Le commissionnaire Víctor de Aldama, qui a témoigné ce mercredi comme accusé dans le procès contre José Luis Ábalos devant la Cour suprême dans l’affaire Koldo, a attribué à plusieurs « entreprises de construction » (Levantina, Azvi et d’autres instruites dans la partie de l’affaire qui est encore en cours d’instruction au Tribunal national) l’origine de l’argent qu’il versait continuellement à l’ancien ministre et à son conseiller Koldo García, en échange de l’obtention par ces entreprises de l’attribution des travaux soumissionnés par le ministère. des Transports. De même, il a envoyé les deux montants livrés par des hommes d’affaires d’hydrocarbures comme Carmen Pano.
Toujours selon sa version devant le tribunal, Aldama aurait agi comme un « lien » entre ces entreprises et le ministre des livraisons continues d’argent, dont une partie a abouti au Parti socialiste au su du président Pedro Sánchez, comme il l’a compris de ce que Koldo García lui-même lui a dit.
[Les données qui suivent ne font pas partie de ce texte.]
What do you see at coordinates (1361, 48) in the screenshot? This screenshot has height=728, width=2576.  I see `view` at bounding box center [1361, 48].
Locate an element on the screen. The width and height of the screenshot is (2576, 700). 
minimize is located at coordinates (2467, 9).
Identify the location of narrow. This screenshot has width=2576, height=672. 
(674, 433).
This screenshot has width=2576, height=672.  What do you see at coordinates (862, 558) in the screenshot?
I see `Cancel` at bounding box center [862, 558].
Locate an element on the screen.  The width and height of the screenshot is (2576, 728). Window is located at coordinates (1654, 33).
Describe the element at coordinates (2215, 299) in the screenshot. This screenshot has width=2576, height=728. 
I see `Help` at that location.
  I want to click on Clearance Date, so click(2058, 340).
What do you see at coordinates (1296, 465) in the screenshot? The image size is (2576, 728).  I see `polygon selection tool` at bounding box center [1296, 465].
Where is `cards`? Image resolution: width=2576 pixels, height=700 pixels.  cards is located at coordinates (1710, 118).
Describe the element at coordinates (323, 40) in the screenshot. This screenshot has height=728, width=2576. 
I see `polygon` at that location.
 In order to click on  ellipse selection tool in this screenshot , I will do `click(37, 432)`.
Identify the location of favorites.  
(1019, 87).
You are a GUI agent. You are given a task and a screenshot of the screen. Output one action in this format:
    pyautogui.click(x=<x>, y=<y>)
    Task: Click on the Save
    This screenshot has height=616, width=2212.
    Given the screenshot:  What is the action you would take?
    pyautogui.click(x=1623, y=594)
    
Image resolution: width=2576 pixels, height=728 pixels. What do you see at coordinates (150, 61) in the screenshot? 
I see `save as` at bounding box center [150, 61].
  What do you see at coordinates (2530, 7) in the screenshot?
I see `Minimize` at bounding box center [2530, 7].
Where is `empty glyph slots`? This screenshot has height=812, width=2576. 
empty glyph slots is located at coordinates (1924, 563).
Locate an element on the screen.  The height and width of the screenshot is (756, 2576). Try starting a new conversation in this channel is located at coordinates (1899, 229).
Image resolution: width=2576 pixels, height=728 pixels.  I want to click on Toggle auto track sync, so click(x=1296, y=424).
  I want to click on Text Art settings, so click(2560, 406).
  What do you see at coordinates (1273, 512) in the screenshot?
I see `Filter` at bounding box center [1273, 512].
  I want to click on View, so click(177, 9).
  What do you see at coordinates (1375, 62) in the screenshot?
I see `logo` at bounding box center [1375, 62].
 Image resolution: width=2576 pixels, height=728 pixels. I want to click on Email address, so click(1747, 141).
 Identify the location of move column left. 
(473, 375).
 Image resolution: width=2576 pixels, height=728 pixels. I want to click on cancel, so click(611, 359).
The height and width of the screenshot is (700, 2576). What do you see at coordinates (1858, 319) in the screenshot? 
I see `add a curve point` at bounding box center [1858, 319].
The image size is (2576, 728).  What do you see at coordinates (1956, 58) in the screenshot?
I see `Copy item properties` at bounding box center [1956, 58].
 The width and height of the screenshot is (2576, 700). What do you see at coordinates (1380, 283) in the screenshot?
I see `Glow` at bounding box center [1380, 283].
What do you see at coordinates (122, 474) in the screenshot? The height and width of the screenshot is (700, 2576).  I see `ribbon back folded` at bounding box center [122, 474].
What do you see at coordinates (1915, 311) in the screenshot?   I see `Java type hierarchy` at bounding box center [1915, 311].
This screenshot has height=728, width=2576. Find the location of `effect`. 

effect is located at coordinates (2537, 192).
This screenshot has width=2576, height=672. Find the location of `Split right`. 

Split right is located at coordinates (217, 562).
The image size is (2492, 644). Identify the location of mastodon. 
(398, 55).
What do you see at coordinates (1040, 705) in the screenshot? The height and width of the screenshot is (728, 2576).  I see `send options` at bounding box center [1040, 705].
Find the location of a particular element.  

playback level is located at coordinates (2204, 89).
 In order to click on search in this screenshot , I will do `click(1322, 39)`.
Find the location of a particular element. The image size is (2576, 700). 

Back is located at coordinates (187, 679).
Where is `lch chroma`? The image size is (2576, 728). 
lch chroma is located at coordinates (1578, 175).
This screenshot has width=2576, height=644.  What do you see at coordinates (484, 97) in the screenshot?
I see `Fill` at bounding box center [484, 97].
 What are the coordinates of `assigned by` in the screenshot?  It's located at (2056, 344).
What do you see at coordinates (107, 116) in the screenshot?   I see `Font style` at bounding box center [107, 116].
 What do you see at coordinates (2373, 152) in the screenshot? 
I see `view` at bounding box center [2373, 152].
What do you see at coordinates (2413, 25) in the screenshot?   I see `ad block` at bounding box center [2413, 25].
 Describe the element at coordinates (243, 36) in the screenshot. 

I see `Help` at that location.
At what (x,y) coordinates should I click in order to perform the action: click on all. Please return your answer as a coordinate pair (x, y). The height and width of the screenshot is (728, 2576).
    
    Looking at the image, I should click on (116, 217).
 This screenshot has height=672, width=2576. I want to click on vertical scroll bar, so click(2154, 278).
Concernant ses relations avec Koldo à l’intérieur et à l’extérieur du ministère, le commissionnaire est allé jusqu’à dire : « J’avais juste besoin de coucher avec Koldo ».
« Je leur dis que je donne, mais qu’ils doivent aussi me donner », a-t-il également expliqué devant le tribunal à propos de la relation établie par tous, tout en précisant que ce qu’il recherchait réellement était « d’avoir une notoriété et « plus de pouvoir » pour pouvoir faire ses affaires. rang 1, M. « Abalos au rang 2, car c’est lui qui a donné et accordé, Koldo en 3 et moi en 4. »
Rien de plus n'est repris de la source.